Be sure you have a base behind your work that will spare your table AND not dull your tools. I used a piece of thick saddle leather with a piece of fiber board behind it.

Begin using the hole punch to work lines in your design (i.e. 16c pinked design), or a scallop punch to shape the raw edges (i.e. 18c flounces). You will be hitting the punch with the mallet hard enough to cut through all layers and into the scrap leather to make clean cuts. Chisels and punches work better through more than one layer of fabric and this is a huge time-saver. Be warned, though, one mistake will be on all your layers if you blow it! Trust me on this…

I also used a template for my straight lines that was another huge time-saver and kept my lines straight and evenly spaced without having to mark each dot on my pattern. Now you should have the framework for your stamping accents.

 

Stamping:

Undo the basting and separate your pieces back to individual layers.

Spray the tooling leather backing piece to moisten it so it takes the impression. This is important. Because I did not use heat in making the impression, the fibers are forced around the stamp by pressure alone.
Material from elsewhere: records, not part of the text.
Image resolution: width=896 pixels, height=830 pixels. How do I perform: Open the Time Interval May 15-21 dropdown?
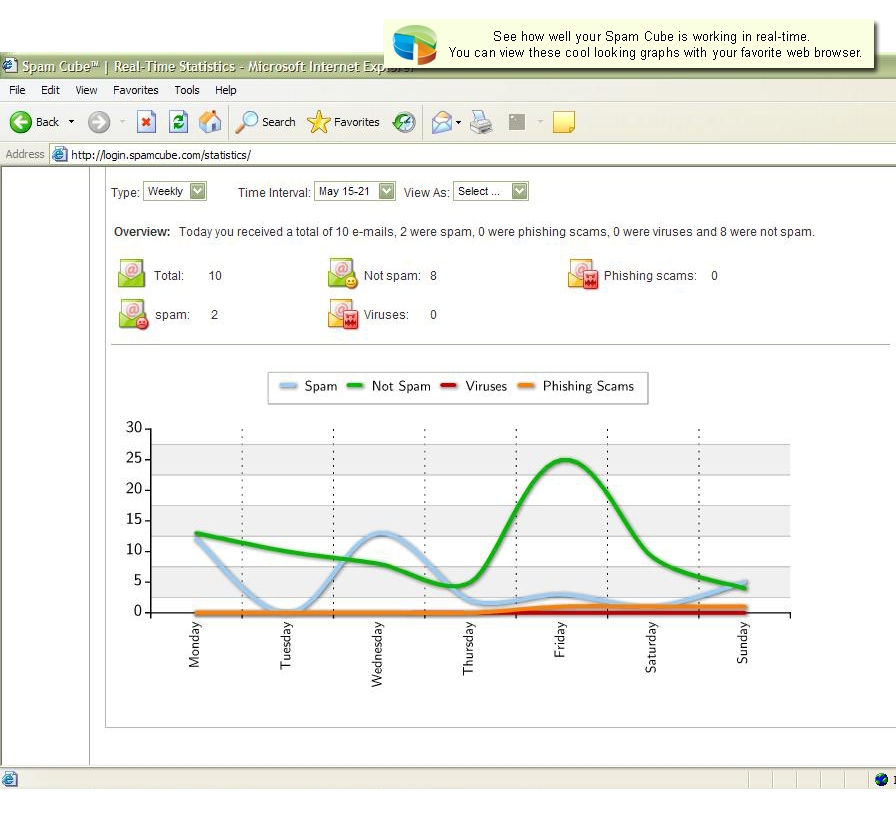point(383,190)
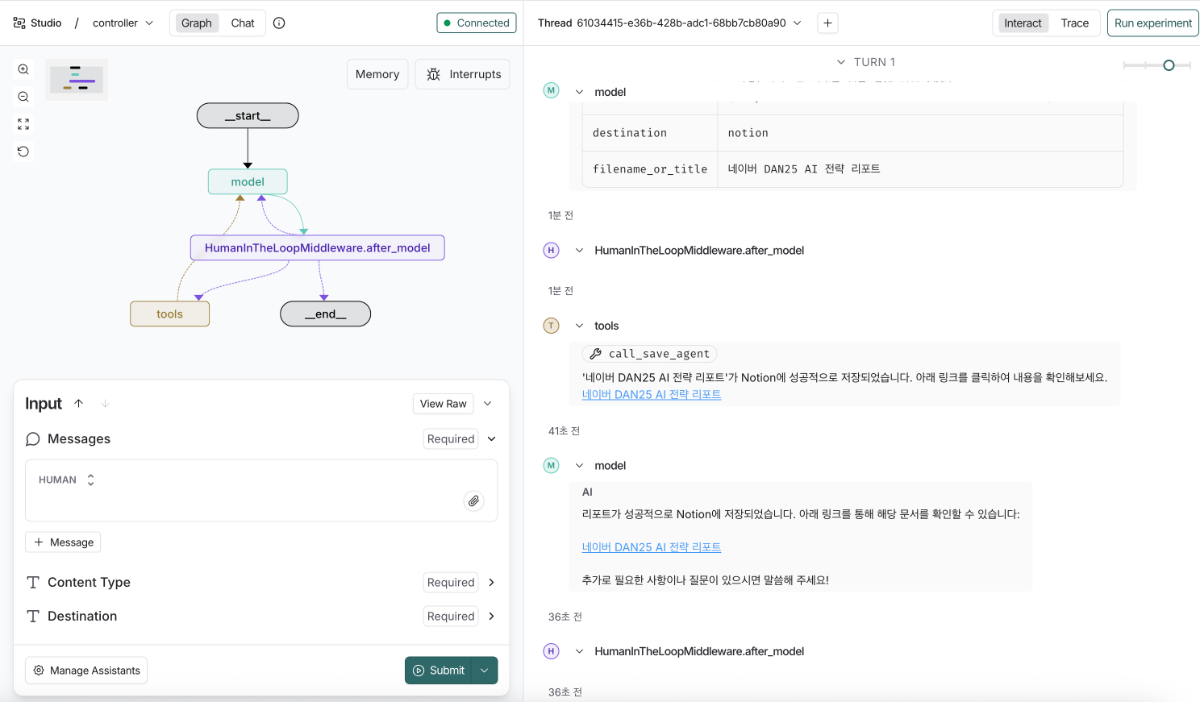Switch to Trace mode
This screenshot has height=702, width=1200.
coord(1074,23)
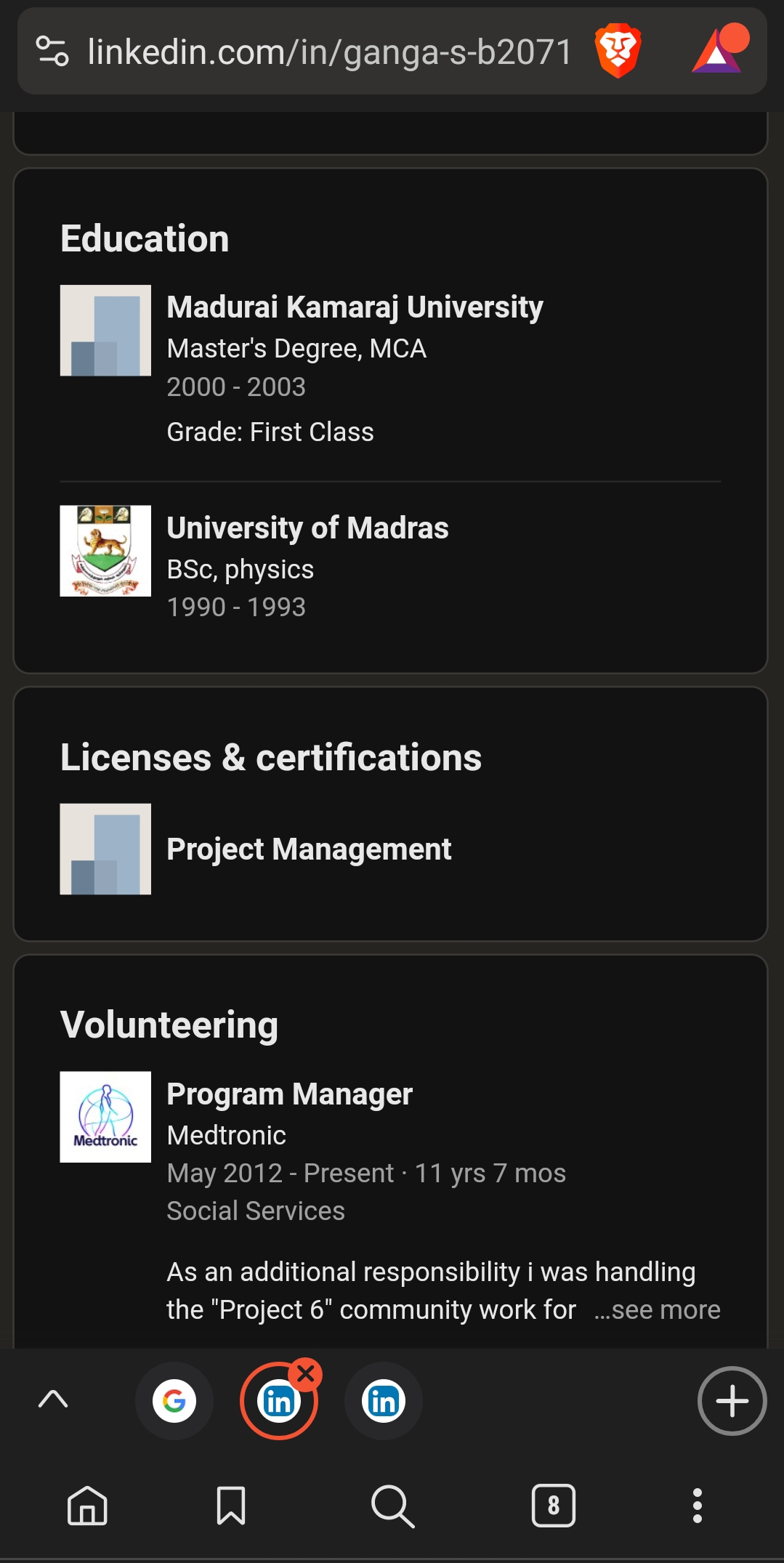Tap the search magnifier icon

tap(392, 1505)
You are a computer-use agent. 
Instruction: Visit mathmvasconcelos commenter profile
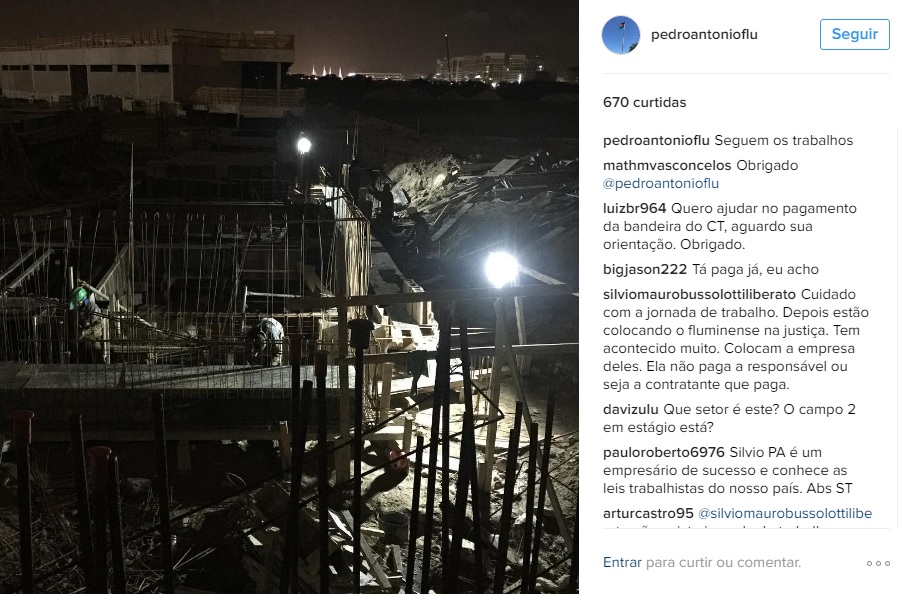click(x=667, y=166)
The wetting of the leather gives the backing enough movement to get a clear impression in the fabric.6531-00-M.JPG

Place your fabric on the tooling leather and fiber board, spray the spot you will be stamping so it is moist but not soaked, carefully place your stamping tool and strike it with the hammer 3-4 times hard enough to make a firm impression in the scrap leather underneath it.

 

Finishing:

Once you’re done, sew it into your garment and enjoy it! I recommend hand sewing so you can control the tension on the fabric and make sure it does not pull on your work.

Remember that you cannot get stampings wet or iron them if you want them to stay put!

Notes on Sources and Period Correctness: I searched the internet extensively and through all of my costuming resource books and could find nothing on how to do this. I found several examples of pinked/slashed/stamped fabrics from the 16c, but no references to techniques. The Tudor Tailor book by Ninya Mikhaila and Jane Malcolm-Davies has pictures of their reproduction tools and samples of their work, but again, no description of how they did it.

Ninya was very gracious in chatting with me about it and we have a few differences in approach. For using punches or chisels that will cut through the fabric, she uses a piece of lead flashing to protect the table and not dull the chisels. For stamping, she uses a heated tool and wool wadding as a backing. The heat is what sets the impression against the wool backing, rather than the pressure from my method.

She uses reproduction tools made by

I think our results are similar, but only time will tell which lasts longer. I found the pressure results satisfactory for my needs, but I noticed that the heat and pressure of my thumb on a stamping when stitching it into the sleeve was enough to lessen the impression. I must be careful of that.